Outrageous demands

Outrageous demands

SINGAPORE - Tourists are not the only ones making big demands - wealthy Singaporeans are no strangers to making outrageous requests, either.

A growing number of Singaporeans are making use of private concierges here for requests ranging from the expected - booking concert tickets or securing hard-to-get reservations at restaurants overseas - to the unusual.

Mr Andrew Quake, general manager of Aspire Lifestyles Singapore, a provider of concierge services here, recalls: "A businessman had a meeting in Shanghai and before boarding a plane to come back to Singapore at 8pm, he called to ask for 1,000 white roses to be sent to a girl in Shanghai by midnight.

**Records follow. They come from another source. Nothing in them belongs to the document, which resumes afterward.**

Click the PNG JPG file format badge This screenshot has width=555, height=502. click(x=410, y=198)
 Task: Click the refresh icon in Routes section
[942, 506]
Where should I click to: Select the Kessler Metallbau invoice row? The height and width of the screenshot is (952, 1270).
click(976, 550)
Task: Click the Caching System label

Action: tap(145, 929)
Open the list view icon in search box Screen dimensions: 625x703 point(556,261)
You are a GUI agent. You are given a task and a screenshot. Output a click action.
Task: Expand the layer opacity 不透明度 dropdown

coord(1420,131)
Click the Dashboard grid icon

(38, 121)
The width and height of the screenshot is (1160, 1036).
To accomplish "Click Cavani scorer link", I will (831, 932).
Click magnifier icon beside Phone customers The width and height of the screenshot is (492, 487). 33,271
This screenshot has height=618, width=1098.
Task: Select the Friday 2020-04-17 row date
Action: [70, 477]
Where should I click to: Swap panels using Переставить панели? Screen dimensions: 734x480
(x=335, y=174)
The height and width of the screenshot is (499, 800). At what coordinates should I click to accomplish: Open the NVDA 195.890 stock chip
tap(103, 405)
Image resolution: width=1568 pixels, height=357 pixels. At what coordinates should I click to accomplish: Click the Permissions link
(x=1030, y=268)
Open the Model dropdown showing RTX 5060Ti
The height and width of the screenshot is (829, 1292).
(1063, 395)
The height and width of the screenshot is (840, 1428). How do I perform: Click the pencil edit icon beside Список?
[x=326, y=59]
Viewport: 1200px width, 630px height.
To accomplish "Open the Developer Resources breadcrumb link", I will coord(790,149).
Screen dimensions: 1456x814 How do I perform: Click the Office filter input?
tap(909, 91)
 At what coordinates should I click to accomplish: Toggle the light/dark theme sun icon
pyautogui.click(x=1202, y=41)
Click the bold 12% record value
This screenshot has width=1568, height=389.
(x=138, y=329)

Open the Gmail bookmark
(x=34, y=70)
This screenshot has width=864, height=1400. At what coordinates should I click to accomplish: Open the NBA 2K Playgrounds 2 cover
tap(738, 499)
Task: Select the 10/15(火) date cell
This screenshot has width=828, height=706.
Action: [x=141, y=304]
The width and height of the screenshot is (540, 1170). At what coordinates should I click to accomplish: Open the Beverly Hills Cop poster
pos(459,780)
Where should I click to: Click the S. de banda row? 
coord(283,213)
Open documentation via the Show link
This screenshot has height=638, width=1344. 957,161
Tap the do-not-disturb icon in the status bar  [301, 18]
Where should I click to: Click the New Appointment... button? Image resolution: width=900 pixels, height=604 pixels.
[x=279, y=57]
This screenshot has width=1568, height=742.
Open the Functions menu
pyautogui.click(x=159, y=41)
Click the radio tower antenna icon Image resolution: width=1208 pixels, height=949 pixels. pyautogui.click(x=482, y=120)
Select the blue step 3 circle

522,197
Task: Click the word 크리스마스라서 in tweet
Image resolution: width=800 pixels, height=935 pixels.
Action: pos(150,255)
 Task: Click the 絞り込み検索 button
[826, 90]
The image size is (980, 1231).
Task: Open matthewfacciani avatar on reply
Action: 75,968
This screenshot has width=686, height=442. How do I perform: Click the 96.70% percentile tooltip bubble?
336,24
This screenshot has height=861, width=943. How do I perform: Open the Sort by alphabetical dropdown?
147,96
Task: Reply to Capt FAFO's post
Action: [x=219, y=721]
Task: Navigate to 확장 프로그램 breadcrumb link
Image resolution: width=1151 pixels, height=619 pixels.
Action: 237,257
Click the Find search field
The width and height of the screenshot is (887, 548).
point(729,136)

"We tapped our contacts in the city to gather what roses we could from each florist and managed to source for 1,000 roses to be sent to the girl by the deadline."

With Singapore being among the top 10 cities in the world with the most number of millionaires - and projections that there will be 291,000 millionaires living here by 2017 - there is strong potential for the market for personal concierge services, says Mr Quake.

Aspire does not deal directly with individual clients, but works with credit card issuers, banks, luxury brands, airlines and hotels to extend concierge services to top-tier clients.

"In recent years, we have seen an increase in wealth management banks partnering luxury lifestyle concierge providers to offer unique and personalised bespoke services to their clients," says Mr Quake.

Aspire was set up a year ago and is under the umbrella of three-decade-old global medical and travel security services company International SOS.

International luxury lifestyle group Quintessentially set up its concierge services here in 2007, when it found "a gap in the market for personalised services targeting high net worth individuals", says Ms Anastasia Ling, managing director of Quintessentially Lifestyle Singapore. It works with both corporate and individual clients.

The demand is strong because high-net-worth individuals are typically time-starved and constantly on the go, she says, adding that most people call in for help with "day-to-day" issues, such as giving recommendations or making reservations.

She adds that it also helps corporate brands create customer loyalty with their top spenders. "With the luxury industry being very competitive, offering a personalised service such as a concierge to their top tier clients helps them stay on top of the competition by differentiating their offerings," she says.

Requests they have received range from the mundane, such as retrieving a Nintendo hand-held console that had been left on a plane, to the bizarre, such as finding an edible life-sized cake costume for a birthday party.

Mr Quake says among the most outrageous requests Aspire has received was an 8am phone call from a client in Singapore, requesting that a latte be delivered to his girlfriend's office within the hour - in Seoul.

Getting to work immediately, Aspire's team in Singapore coordinated with its counterparts in Seoul and got a hot latte onto the client's girlfriend's desk by 8.40am with a Post-It note with the client's message: "As promised".

While Aspire Lifestyles declines to reveal its pricing, an annual membership with Quintessentially starts from $7,700.

Other concierges here, however, cater mainly to individuals. Ms Dawnn Erieanna Tan, head of a concierge service here called Personal Concierge, says most of her clients are wealthy individuals, primarily overseas, who need personalised services carried out here.

The company charges by the hour and prices range from $150 to $500 an hour. Ms Tan adds that the firm gets more than 100 ad hoc requests a year, but has just 15 clients on an annual membership plan, which starts from $18,000 a year.

She believes there are fewer than 10 private concierge service providers in Singapore.

The most unusual request she has encountered is a recurring one from a Singaporean couple living in London.

For the last three years, they have requested that the concierge service arranges for piping hot bird's nest soup to be sent to their elderly parents on special occasions.

Ms Tan says that those who use concierge services are rarely sensitive to price and are more concerned that things should be done exactly as they want them to be.

"Clients are very choosy and look for people they can trust rather than how much they are charged. So, once they find one that they trust, they rarely change," she says.

This article was published on May 25 in The Straits Times.